Hailey müdürün odasından çıktığında hala şoku atlatamamıştı. Nasıl olabilirdi düşüncesi beyninde dönüp dolaşıyordu.
Sessiz ve sakin adımlarla lavaboya doğru ilerledi. Yüzünü yıkayıp, kendine gelmeliydi.
-Yarı ruhlar, yarı ruhlar diye söylenerek lavaboya girdi.
* * *
Ders sonunda bitmişti. Luke derslere az çok alışabilmişti. Gerçi aynı sınıfları tekrar tekrar okuduğu için bunlar onun için çocuk oyuncağı gibiydi.
Müdürün yanına gitmeliydi. Verdiği kayıt formunu doldurmuştu. Gerçi hep aynı yalanları yazıyordu. Babası ve annesi trafik kazasında ölmüştü ve mirasları da ona kalmıştı. Tamamen bir kurguydu anlayacağınız.

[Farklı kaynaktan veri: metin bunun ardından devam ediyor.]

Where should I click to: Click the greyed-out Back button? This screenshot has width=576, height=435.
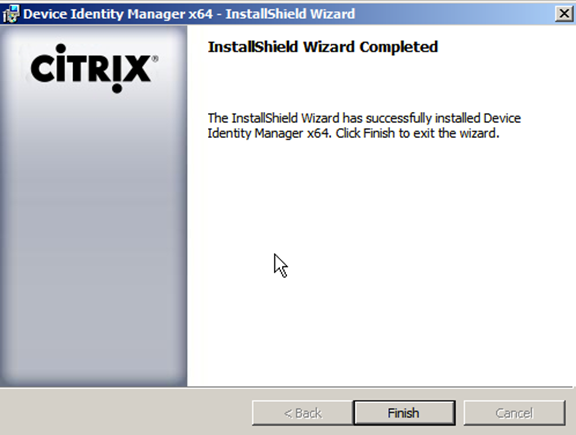click(x=303, y=413)

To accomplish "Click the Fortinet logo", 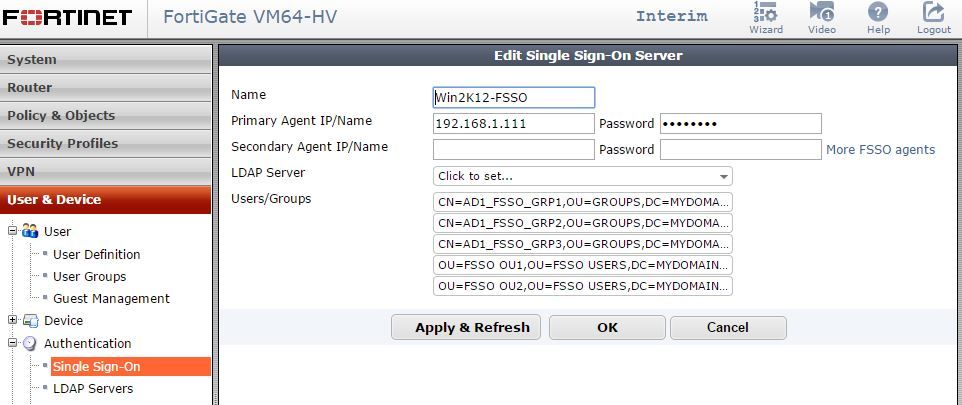I will [67, 17].
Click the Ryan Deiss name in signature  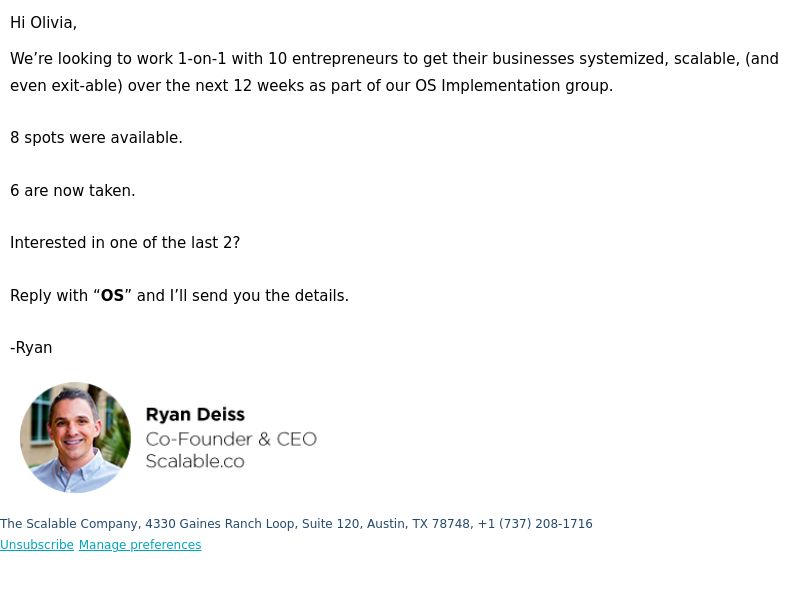[x=195, y=414]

Sınıftan çıktı ve hızlı merdivenlere doğru ilerledi. Merdiveni tam çıkmıştı ki müdürün odasından çıkan Hailey'i gördü. Ama neden yüzü böylesine solgundu ki? Adeta kirece dönmüştü yüzü. Belli ki bir şey olmuştu. Yürümesi bile dengeli değildi, hatta bir an düşüp bayılacağını sandı.

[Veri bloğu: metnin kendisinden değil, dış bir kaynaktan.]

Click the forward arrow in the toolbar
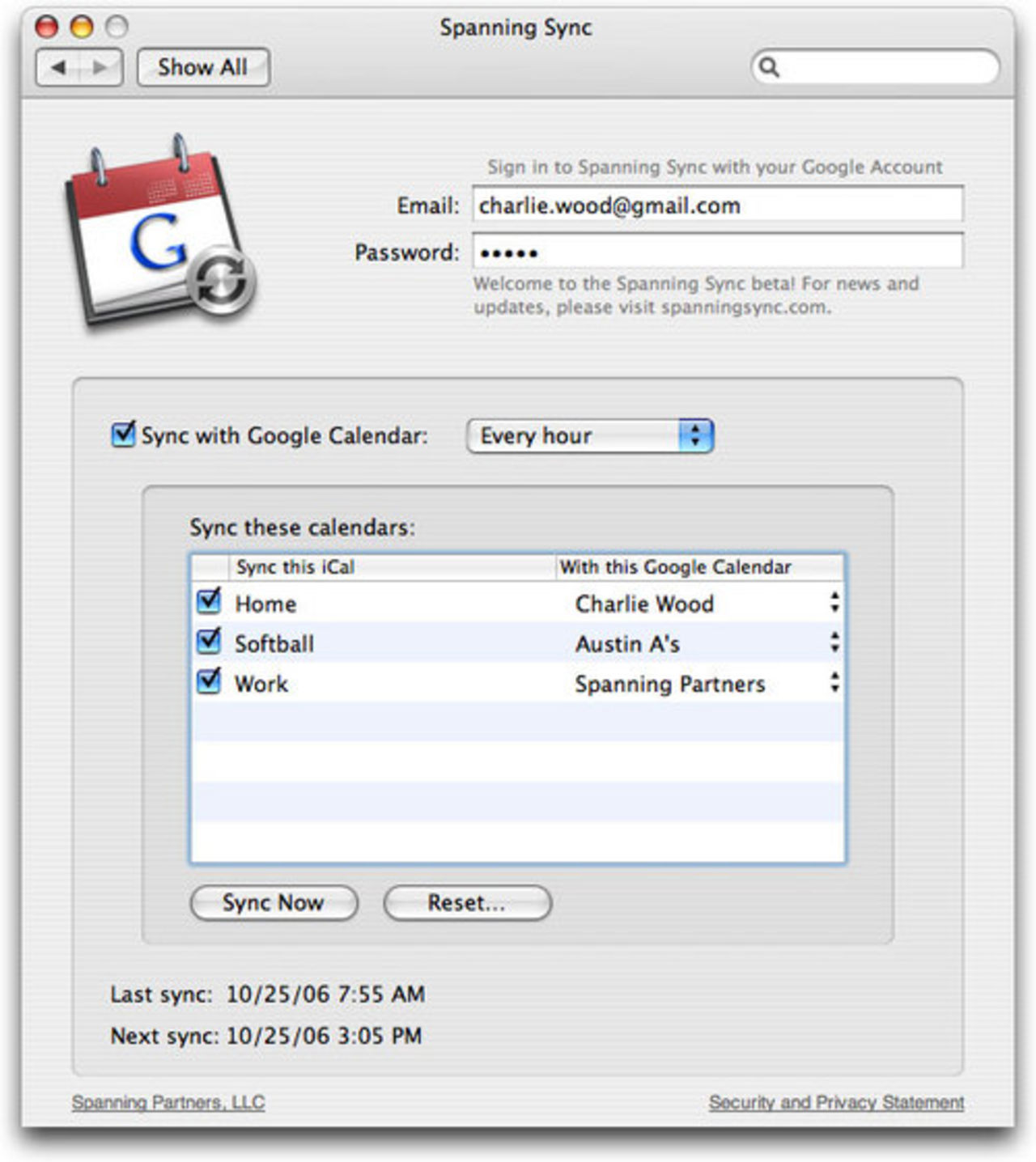 pyautogui.click(x=99, y=66)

-Hailey diye seslendi ama hiç tepki vermedi.
Ne olmuştu ki Hailey'e neden bu haldeydi diye düşünmeye başladı Luke.
Tam yanına gidecekti ki Hailey lavaboya girdi. Onu beklemeliydi. Hailey'nin bu durumu onu oldukça meraklandırmıştı. Onun için kendini tedirgin hissediyordu. Bunu düşündüğünde kendine hayret etti. Neden onun için üzülüyordu ki? Neden onu bu denli merak ediyordu? Hele ki bu hissttiği üzünüden farklı bir histi. Önceden hiç bir insan için böylesine düşünceleri olmamıştı. İnsanların endişe dedikleri duygu bu muydu? Ama bu da değildi bu hissettiklerinin karşılığı.Hem neden daha iki günlük tanıdığı bir insana böylesine bir endişe duysun ki?
Tam böyle düşünceler arasında dalmış haldeyken müdür odasının kapısının açılmasıyla kendine geldi. Bu Ellen'dı. Arkasından da 40'lı yaşlarda bir bayan çıktı.

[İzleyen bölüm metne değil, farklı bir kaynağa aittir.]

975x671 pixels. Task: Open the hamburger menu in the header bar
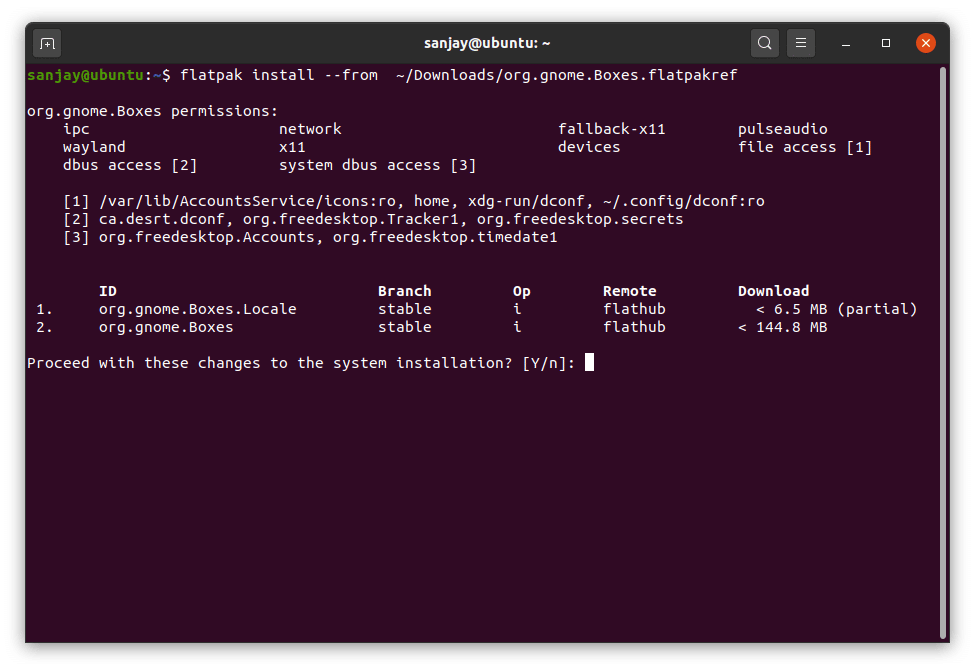pyautogui.click(x=800, y=43)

Luke hemen koridoru diğer koridora bağlayan dönemeçteki kapının kenarına sindi.
-Ellen bak Hailey çok şaşkın ve senin ona yardımcı olman gerek. Müdürün de dediği gibi bu konu çok gizli ve bunun önemini de Hailey'e anlatmalısın. Madem bu meselede onun da senin yanında olmasını istiyorsun, o halde bunu yapmalısın.
-Biliyorum teyze. Emin ol ileride çok faydasını göreceksin Hailey'nin. Hem onun sizi hayal kırıklığına uğratacağını sanmam. Güvenebilirsiniz.
-Tamam tatlım, sen öyle diyorsan eminim bizi yarı yolda bırakmaz.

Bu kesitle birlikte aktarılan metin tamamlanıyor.